Anuj was in “wrong place at the wrong time”

Locals say Ordsall Estate is a rough area that saw several shootings in recent months

December 29, 2011 03:37 am | Updated November 17, 2021 12:01 am IST - LONDON:

Anuj Bidve, the 23-year-old Indian university student murdered by a white gunman in Salford, Manchester, on Boxing Day, might have simply happened to be in “the wrong place at the wrong time,” local residents suggested on Wednesday pointing out that it was a “rough” area and had witnessed several shootings in recent months.

“I don't know who told them [Bidve and his friends] to walk to Manchester at that time of the morning through that estate. Everyone knows not to walk through that estate. It's rough,” said Sheetal Patel, a local cake-maker, who happened to be driving past the area when Anuj's friends flagged her down and sought her help as he lay dying.

Dataset entries:
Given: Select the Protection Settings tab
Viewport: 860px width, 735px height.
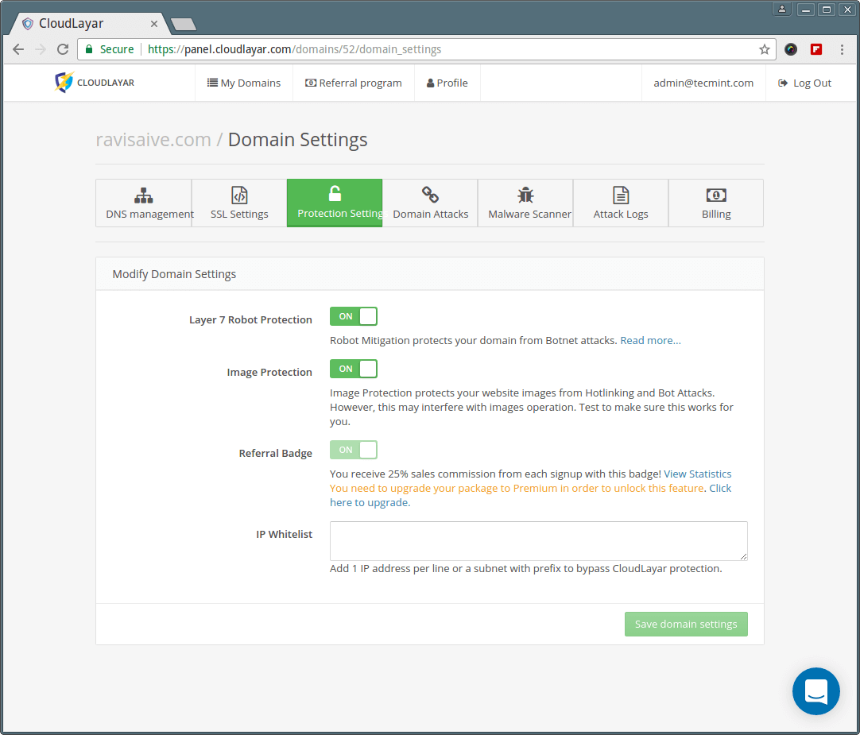Looking at the screenshot, I should (x=335, y=203).
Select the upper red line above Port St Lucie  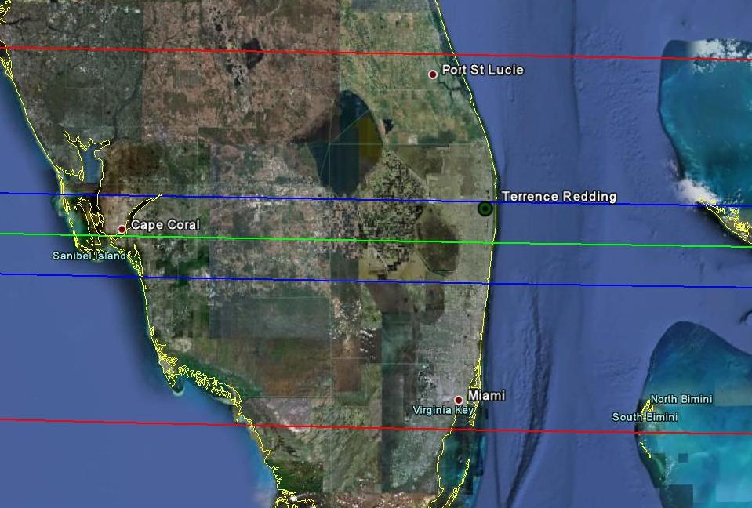coord(235,51)
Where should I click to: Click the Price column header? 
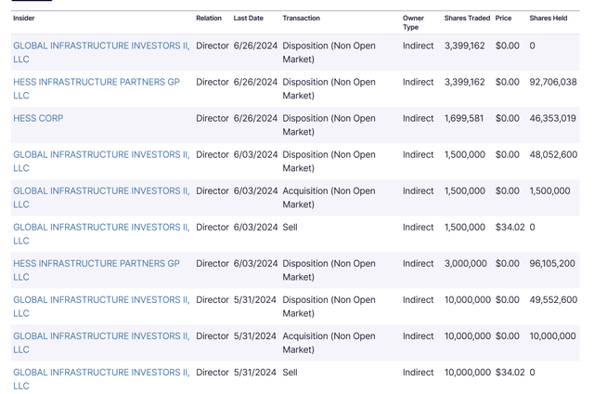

• [Requirement 1]:
Answer these questions from the article about Anuj Bidve:
(a) How old was Anuj Bidve?
(b) On what day was he murdered?
(c) What is Sheetal Patel's occupation?
• [Requirement 2]:
Print the section of the Anuj Bidve article from "Locals say Ordsall" up to and including "he lay dying.".
These records have no connection to the article about Anuj Bidve.

• [Expected output 1]:
(a) 23
(b) Boxing Day
(c) She is a local cake-maker.

• [Expected output 2]:
Locals say Ordsall Estate is a rough area that saw several shootings in recent months

December 29, 2011 03:37 am | Updated November 17, 2021 12:01 am IST - LONDON:

Anuj Bidve, the 23-year-old Indian university student murdered by a white gunman in Salford, Manchester, on Boxing Day, might have simply happened to be in “the wrong place at the wrong time,” local residents suggested on Wednesday pointing out that it was a “rough” area and had witnessed several shootings in recent months.

“I don't know who told them [Bidve and his friends] to walk to Manchester at that time of the morning through that estate. Everyone knows not to walk through that estate. It's rough,” said Sheetal Patel, a local cake-maker, who happened to be driving past the area when Anuj's friends flagged her down and sought her help as he lay dying.